Records supplied:
=== Section Start ===
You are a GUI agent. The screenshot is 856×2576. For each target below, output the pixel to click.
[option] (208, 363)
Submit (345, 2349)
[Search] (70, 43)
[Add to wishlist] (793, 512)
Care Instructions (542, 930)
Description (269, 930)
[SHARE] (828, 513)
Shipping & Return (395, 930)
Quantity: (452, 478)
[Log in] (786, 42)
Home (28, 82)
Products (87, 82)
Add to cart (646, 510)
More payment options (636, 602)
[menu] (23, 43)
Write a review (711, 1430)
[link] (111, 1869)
=== Section End ===
=== Section Start ===
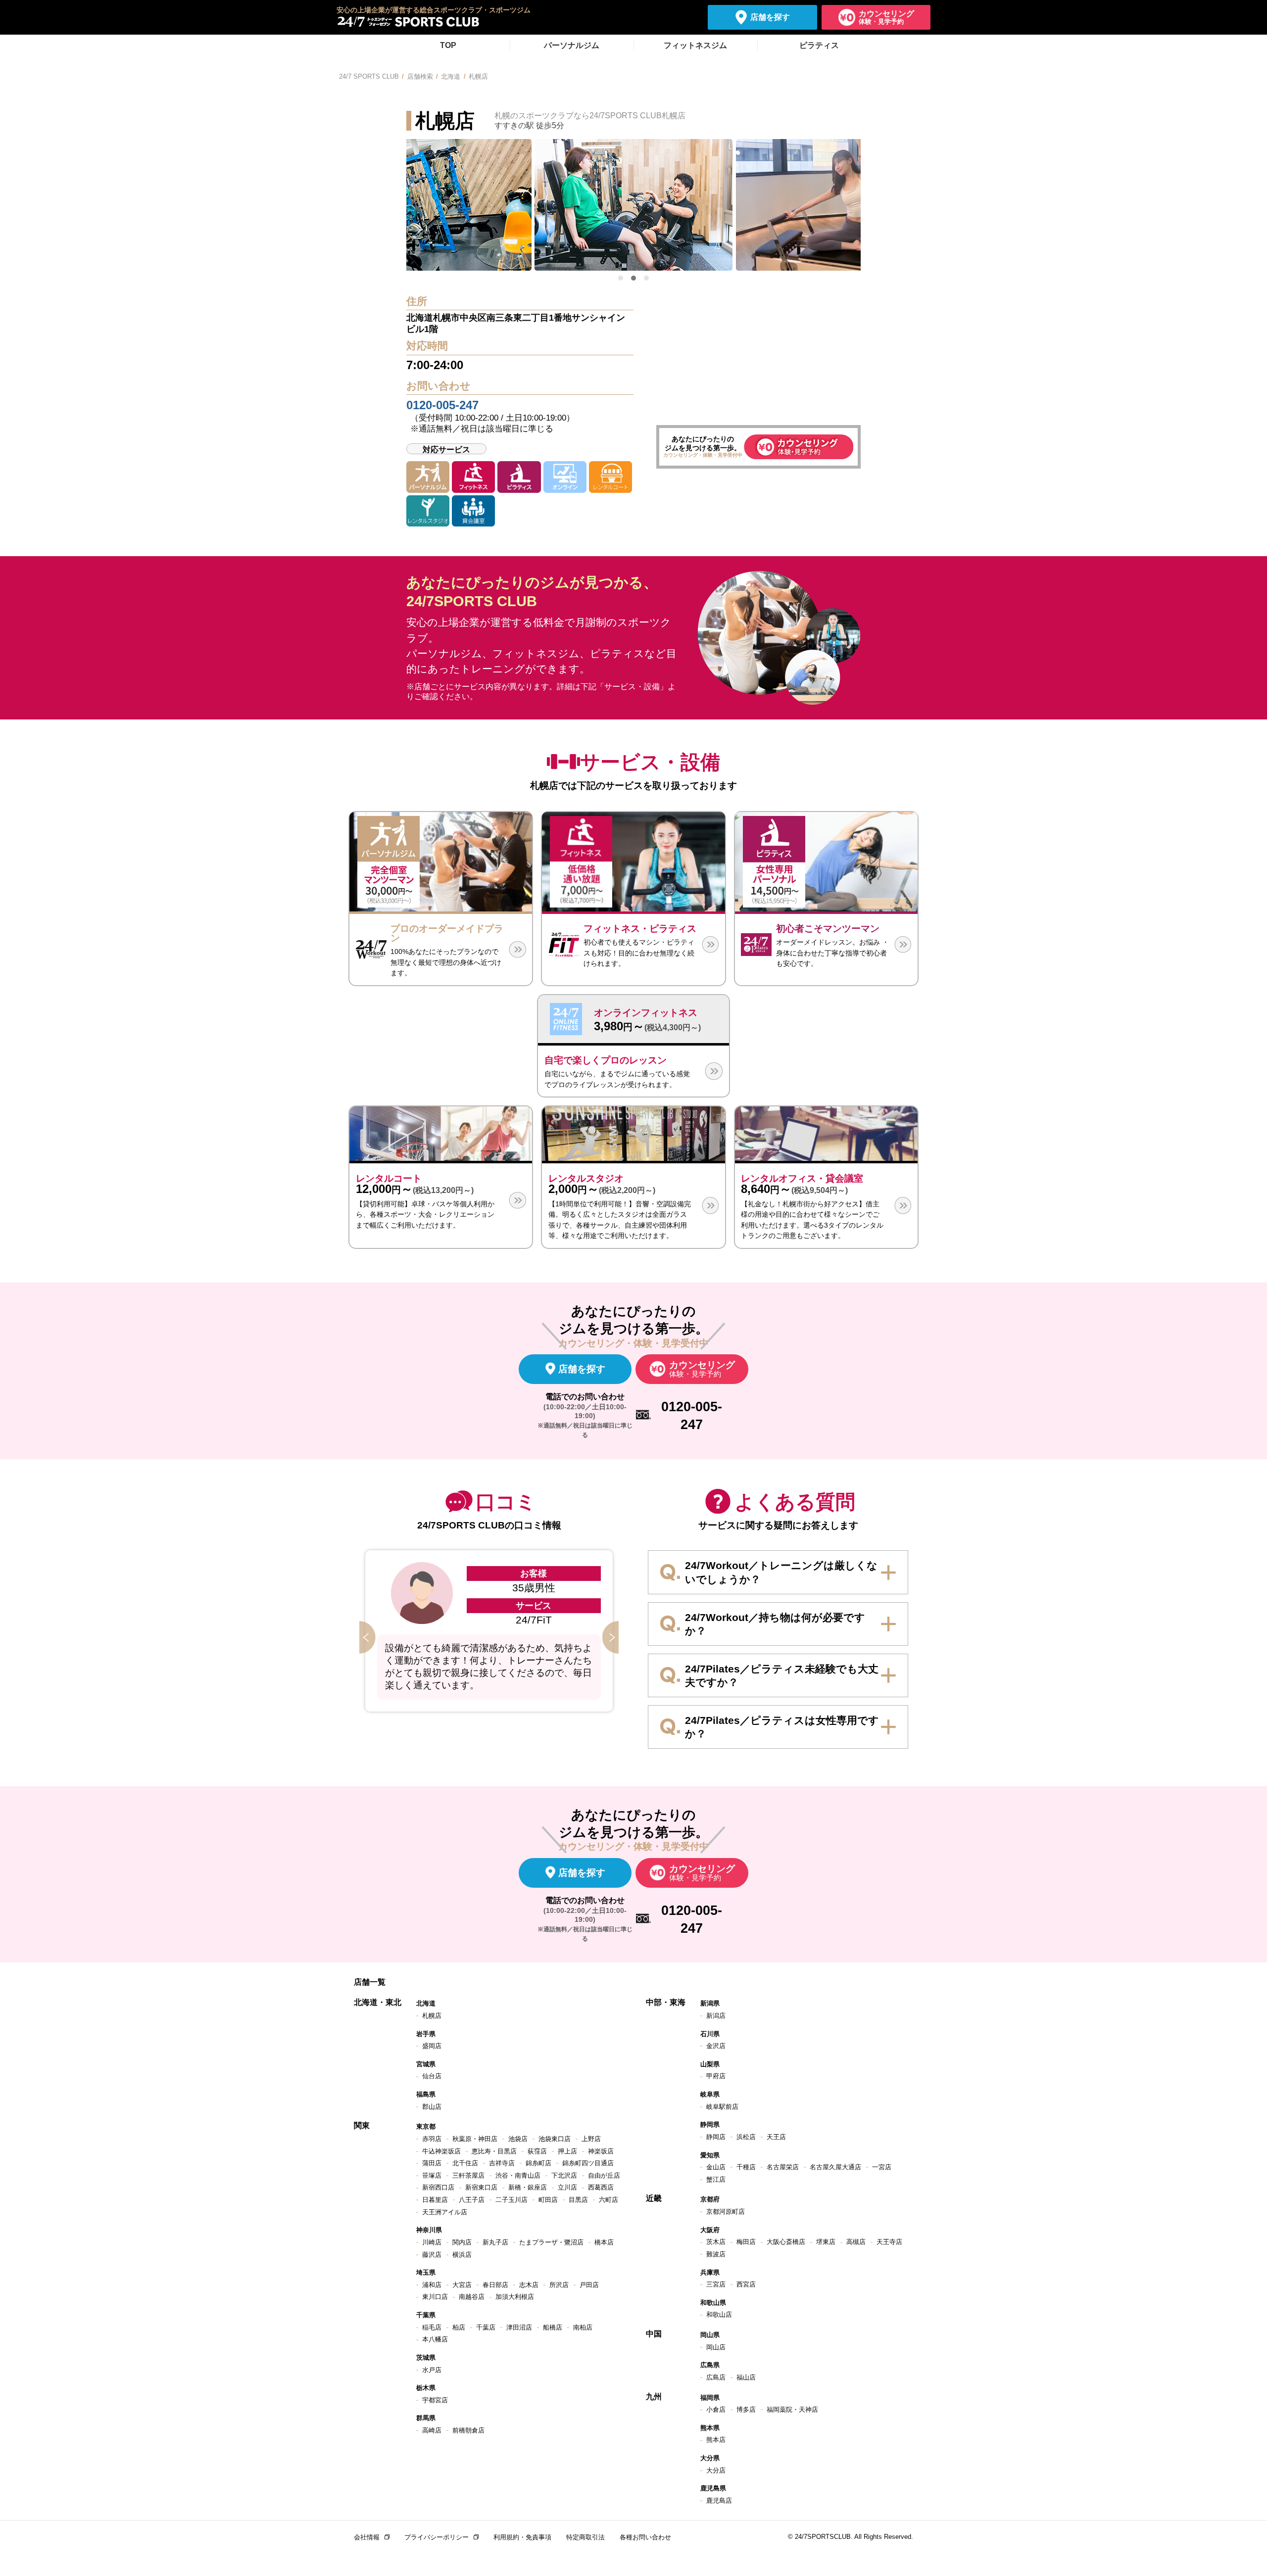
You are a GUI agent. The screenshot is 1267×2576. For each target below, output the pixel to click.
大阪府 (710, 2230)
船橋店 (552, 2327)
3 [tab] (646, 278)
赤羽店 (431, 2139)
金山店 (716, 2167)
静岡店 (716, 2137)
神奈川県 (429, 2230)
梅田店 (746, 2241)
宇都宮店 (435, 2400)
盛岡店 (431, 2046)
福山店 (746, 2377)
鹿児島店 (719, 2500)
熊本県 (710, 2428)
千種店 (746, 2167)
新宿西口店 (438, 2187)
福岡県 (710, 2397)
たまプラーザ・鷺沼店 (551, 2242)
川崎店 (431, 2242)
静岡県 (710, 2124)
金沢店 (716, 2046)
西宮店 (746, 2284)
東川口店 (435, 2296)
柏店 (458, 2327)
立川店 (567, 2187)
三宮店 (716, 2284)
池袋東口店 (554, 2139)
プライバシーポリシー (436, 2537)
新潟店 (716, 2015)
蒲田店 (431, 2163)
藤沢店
=== Section End ===
Work order: Among the lines above, repeat exactly those from the line with "大阪府 (710, 2230)" to the line with "福岡県 (710, 2397)", counting both ends.

Result:
大阪府 (710, 2230)
船橋店 (552, 2327)
3 [tab] (646, 278)
赤羽店 (431, 2139)
金山店 (716, 2167)
静岡店 (716, 2137)
神奈川県 (429, 2230)
梅田店 (746, 2241)
宇都宮店 (435, 2400)
盛岡店 (431, 2046)
福山店 (746, 2377)
鹿児島店 (719, 2500)
熊本県 (710, 2428)
千種店 (746, 2167)
新宿西口店 (438, 2187)
福岡県 (710, 2397)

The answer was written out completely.